The US infrastructure law saga continues
We wrote last week about the infrastructure bill in the US, which intends to heavily regulate the crypto-market if passed, and a lot has happened since. Throughout the week, several cryptocurrency exchanges and think tanks continued pushing to get the definition of brokers to specifically exclude miners, validators, and software developers, so they do not have to comply with the bill. Due to the nature of cryptocurrencies, miners and validators are simply not able to comply with the bill, specifically the know-your-customer (KYC) procedures, due to technical limitations in the crypto software protocol. Last week culminated when several senators formed an amendment to the bill explicitly excluding miners, validators, and software developers from the definition of brokers. In essence, the bill would then only define brokers as someone who is a broker like cryptocurrency exchanges.
The voting of the amendment has been postponed over the last couple of days before ending on Sunday, where the United States Senate voted in favor of ending the voting of amendments before the final vote tomorrow. Correspondingly, it is not sure whether the Senate will vote on the amendment at all. One of the senators behind the amendment, Senator Cynthia Lummis, wrote today on Twitter that she assumes that they cannot obtain a vote on the amendment. Though, if they do, it will most likely pass. Conclusively, without any doubt, the last thing about cryptocurrency regulation in the infrastructure bill has not yet been said.
Burning Ether while staking issues new
On Thursday last week, Ethereum’s London update was successfully implemented. The update contains several improvements to the network. The most notable improvement is EIP 1559. EIP 1559 changes the way users pay transaction fees on the network, making the fee sizes more predictable. From being solely based on an auction, the fees are now based on a fixed fee with the option to tip miners. Concurrently, some of the fees are now getting burned instead of solely being compensated to miners, in order to limit the inflation in Ethereum. As the fixed fee is greatly based upon the demand for transactions on the network, it is still fluctuating rather significantly. The amount of burned Ether fluctuates in line with the fixed fee, meaning it changes how much Ether get burned from block to block it. Some blocks burn close to 0 Ether, whereas other blocks burn over 10 Ether.
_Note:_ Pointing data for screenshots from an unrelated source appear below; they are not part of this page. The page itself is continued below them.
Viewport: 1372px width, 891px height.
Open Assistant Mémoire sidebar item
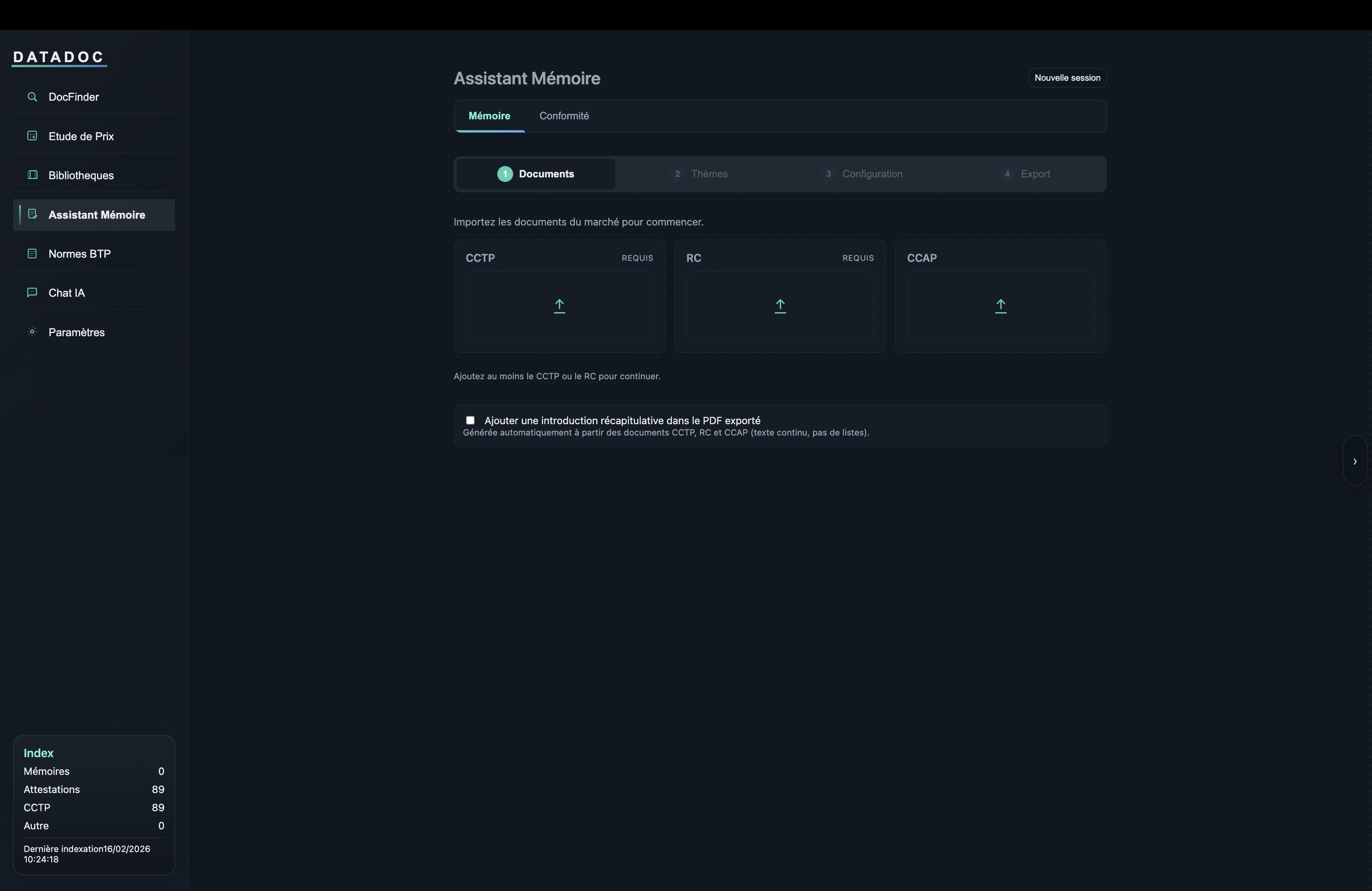(x=96, y=215)
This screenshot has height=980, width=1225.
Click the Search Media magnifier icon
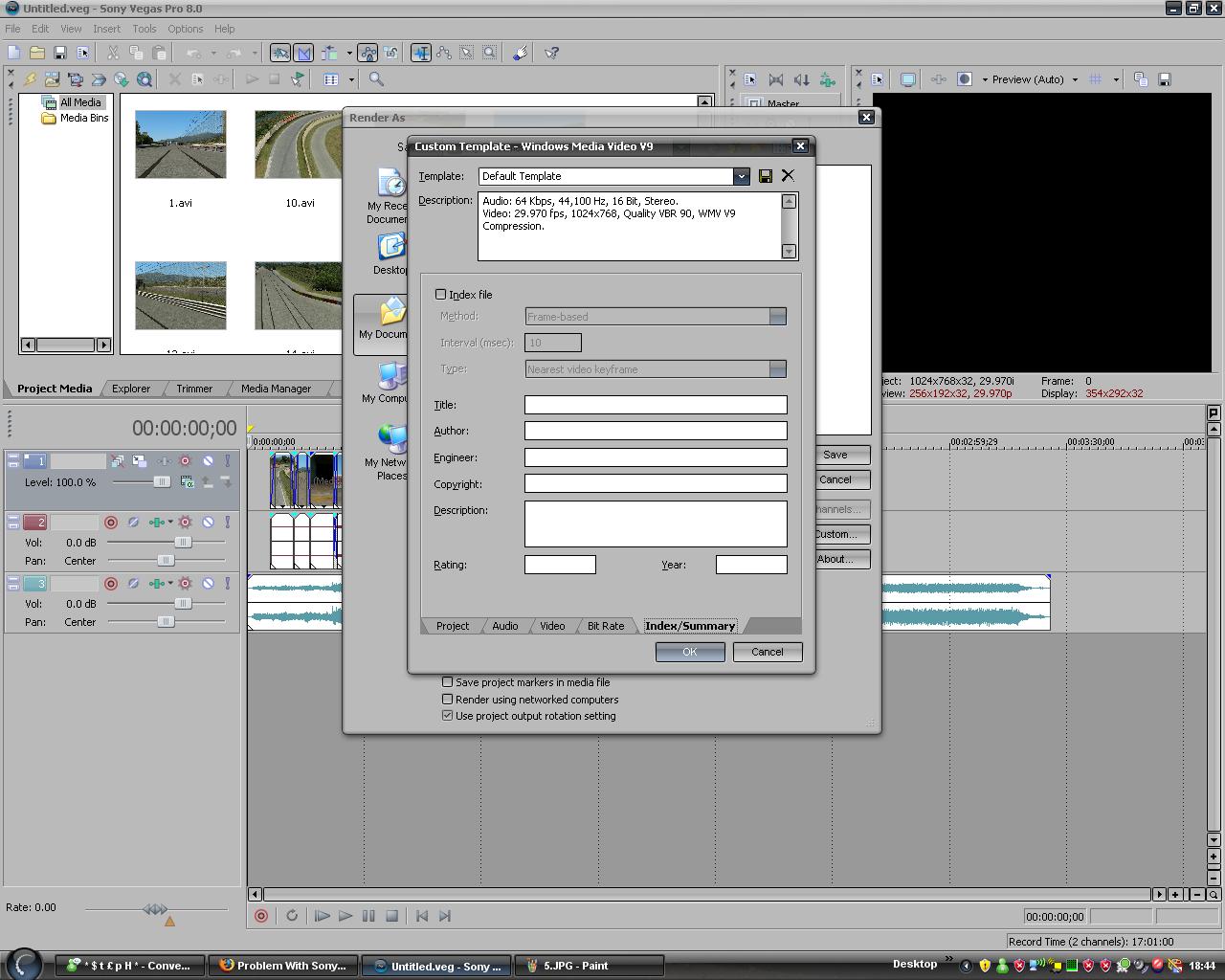pos(376,79)
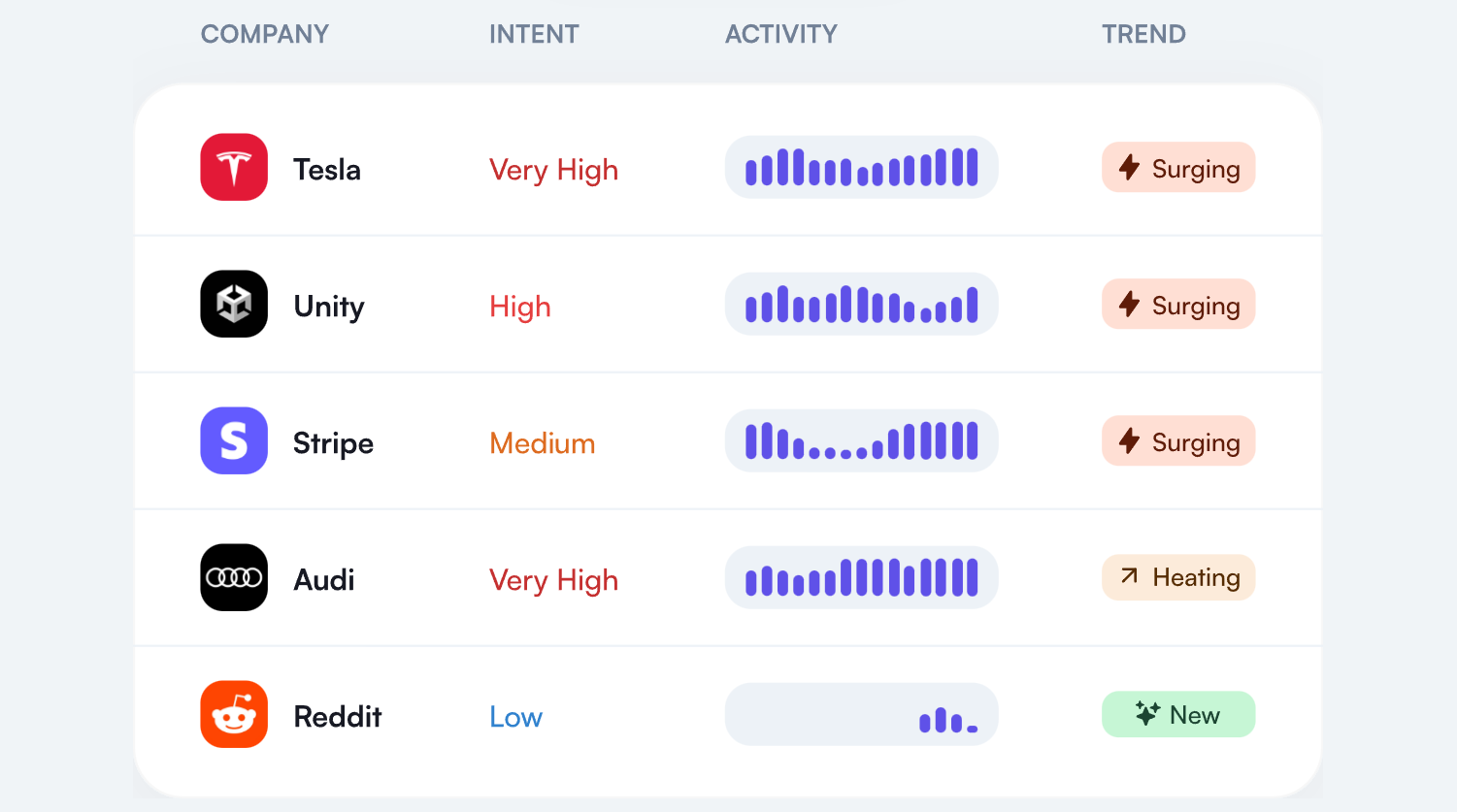The height and width of the screenshot is (812, 1457).
Task: Open the Reddit company name
Action: pos(338,717)
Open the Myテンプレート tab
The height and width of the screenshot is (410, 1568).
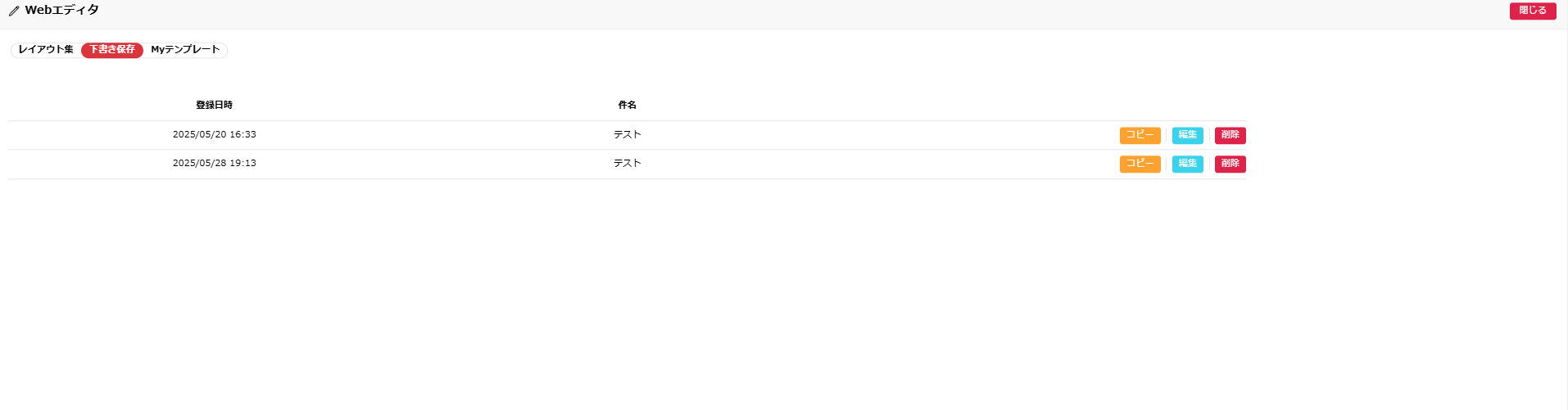[x=185, y=50]
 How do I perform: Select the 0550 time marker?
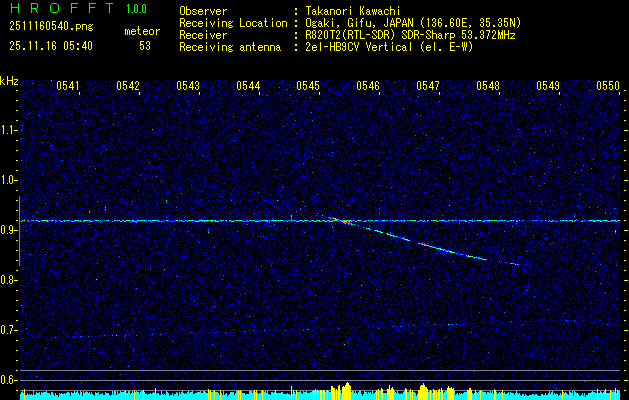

Since the implementation on Thursday, in total around 17,000 ETH worth around $50mn have been burned.
It is, however, important to notice that the miners are still getting compensated with Ether when confirming blocks, as the mining reward has stayed the same at around 2 ETH per block. The mining reward is made of newly issued Ether to the supply. As the amount of Ether getting burned in a single block does not often exceed the block reward of 2 ETH, the cryptocurrency is still inflationary. Though, not to the same extent as before the London update. In theory, with the update, the cryptocurrency can constantly be deflationary if the fees increase significantly. The protocol has experienced this multiple times since the update, where the fees suddenly increased significantly, resulting in a deflationary supply for some blocks in a row before decreasing again.
The burning mechanism can possibly affect the price short-time as miners are being compensated with less Ether, thus limiting potential sell pressure from them. On the other hand, what is often not considered is the fact that the ETH 2.0 staking contract is also issuing new Ether. It has currently issued over 200,000 Ether since it went live on December 1st, 2020. At present, these Ether are locked. They will first be unlocked when the merge happens from proof-of-work to proof-of-stake likely somewhat next year, but they are crucial to consider when looking at the total supply long-term. Correspondingly, it will take some time for the burning mechanism to catch up with the newly issued Ether on ETH 2.0.